--- Start EXCERPTED DATA ---

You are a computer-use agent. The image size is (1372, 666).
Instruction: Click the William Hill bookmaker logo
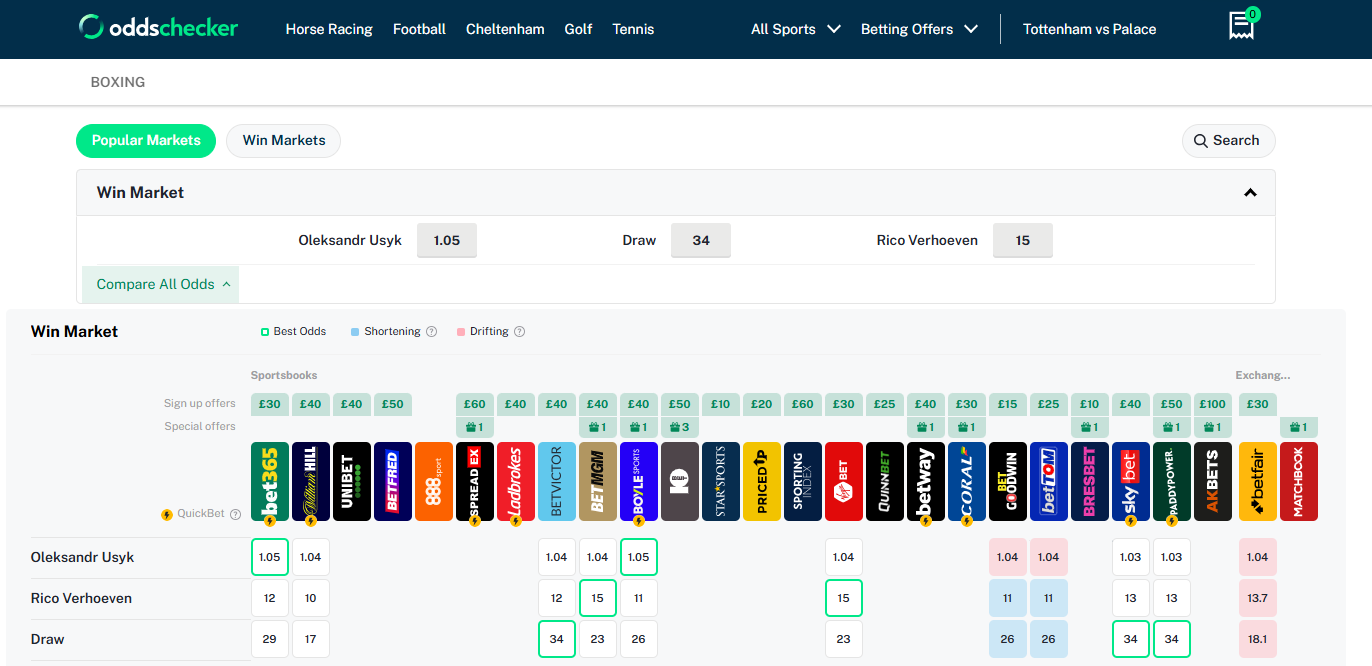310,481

--- End EXCERPTED DATA ---
--- Start EXCERPTED DATA ---

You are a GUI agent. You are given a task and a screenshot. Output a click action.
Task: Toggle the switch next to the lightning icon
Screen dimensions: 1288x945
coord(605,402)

--- End EXCERPTED DATA ---

DIRECTIONS – Present the material between the line holding "You are a GUI" and the line holding "coord(605,402)", inclusive, as a Markdown table with the columns Row and Line, leaving out blank lines.

ANSWER –
| Row | Line |
|---|---|
| 1 | You are a GUI agent. You are given a task and a screenshot. Output a click action. |
| 2 | Task: Toggle the switch next to the lightning icon |
| 3 | Screen dimensions: 1288x945 |
| 4 | coord(605,402) |